July 17, 2015 - Molecular breast imaging (MBI/BSGI) has been proven to be a highly sensitive imaging technique for the diagnosis of invasive lobular carcinoma (ILC), a position supported by a recent publication in the Journal of the American Medical Association Surgery. Physicians at the Legacy Cancer Institute in Portland, Oregon, reported a sensitivity of 88.9 percent for MBI/BSGI in diagnosing ILC, a difficult-to-diagnose breast cancer.
This study was a retrospective review of a prospectively maintained imaging registry at the institution in the course of six years. The analysis was conducted with almost 700 patients who underwent the BSGI procedure, which to date makes it the largest pool of data on molecular imaging of ILCs. The results show that BSGI has a slightly higher sensitivity for the detection of ILCs than for the detection of invasive ductal carcinomas (IDCs), while the specificities for both diseases are comparable. BSGI was also reported to detect additional cancers in patients with ILC. BSGI was found to have advantages over magnetic resonance imaging (MRI), as it is easier to interpret, better tolerated by patients and much less costly. The group of physicians concluded that BSGI has high sensitivity and specificity and is an excellent adjunctive imaging tool for patients with newly diagnosed ILCs.

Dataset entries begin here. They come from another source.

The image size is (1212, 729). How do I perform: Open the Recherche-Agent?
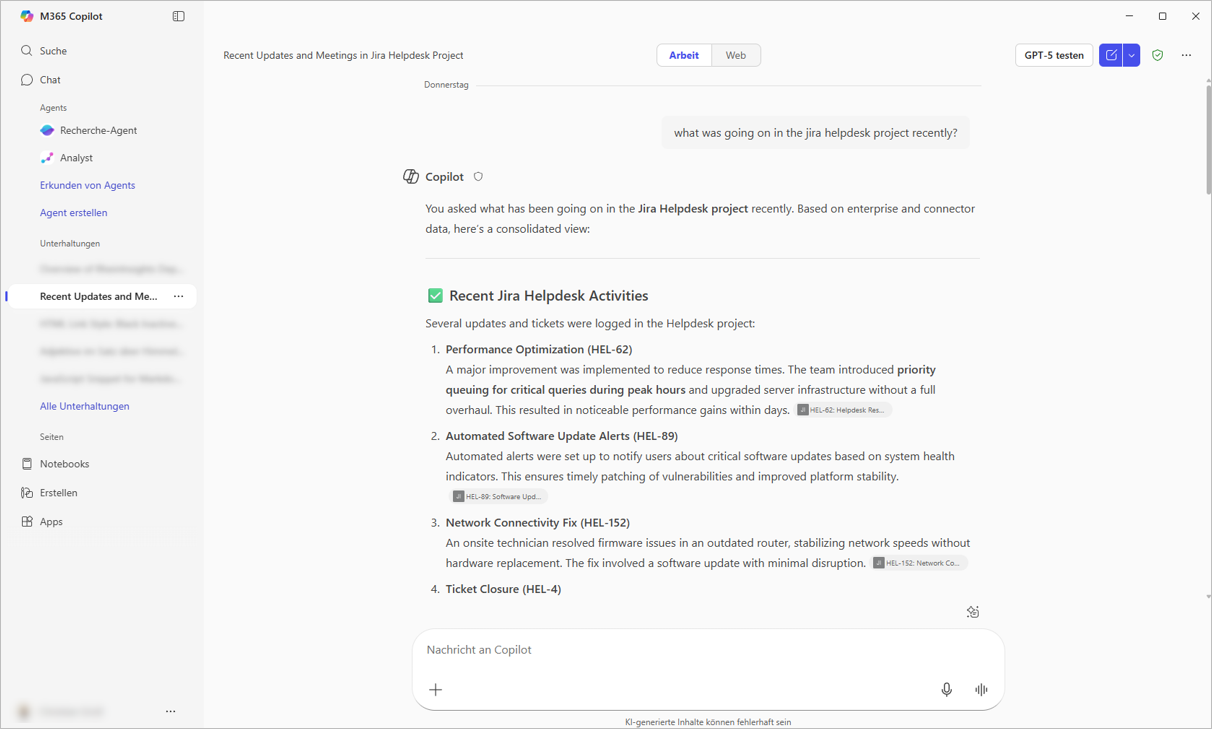(98, 131)
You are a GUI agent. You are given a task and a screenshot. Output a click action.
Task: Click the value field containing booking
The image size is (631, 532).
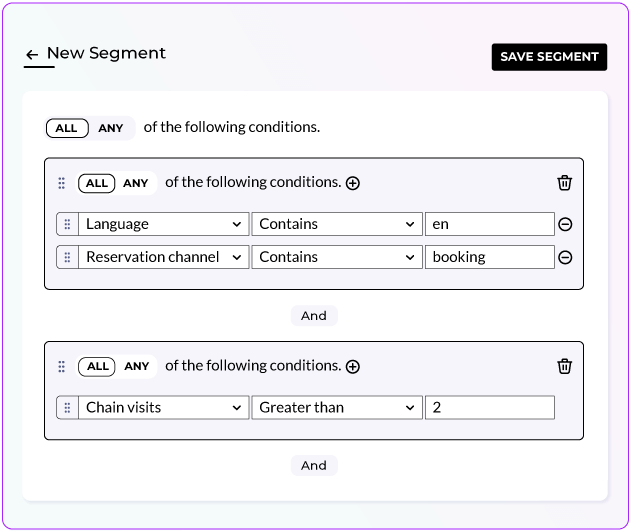(489, 258)
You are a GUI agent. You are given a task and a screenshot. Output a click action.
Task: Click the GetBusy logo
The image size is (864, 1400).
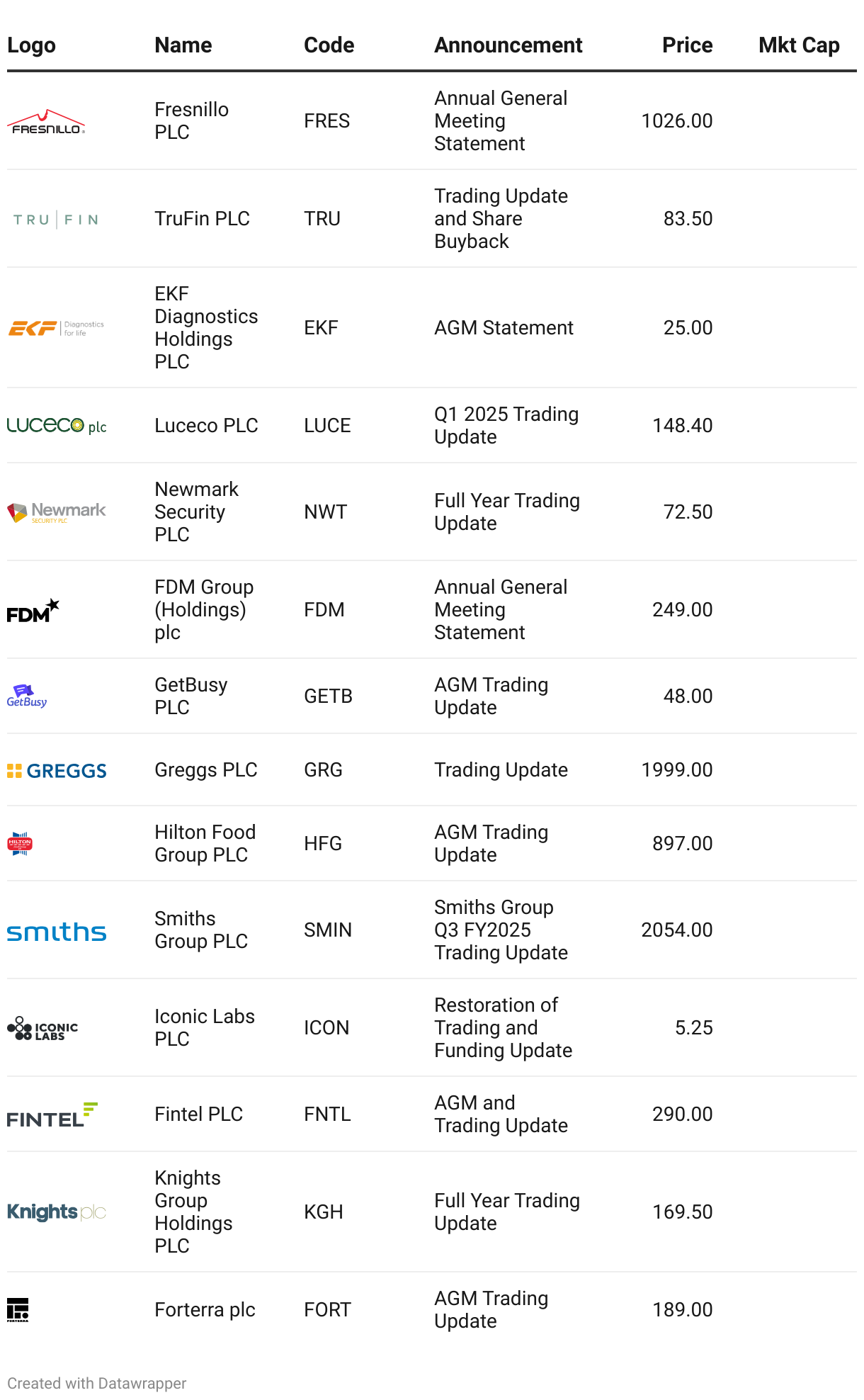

The MBI for the study was conducted using a Dilon molecular imaging system, a high-resolution, small field-of-view gamma camera, optimized to perform MBI. With MBI, the patient receives a pharmaceutical tracing agent that is absorbed by all the cells in the body. Due to their increased rate of metabolic activity, cancerous cells in the breast absorb a greater amount of the tracing agent than the normal surrounding tissue and generally appear as "hot spots" on the MBI image.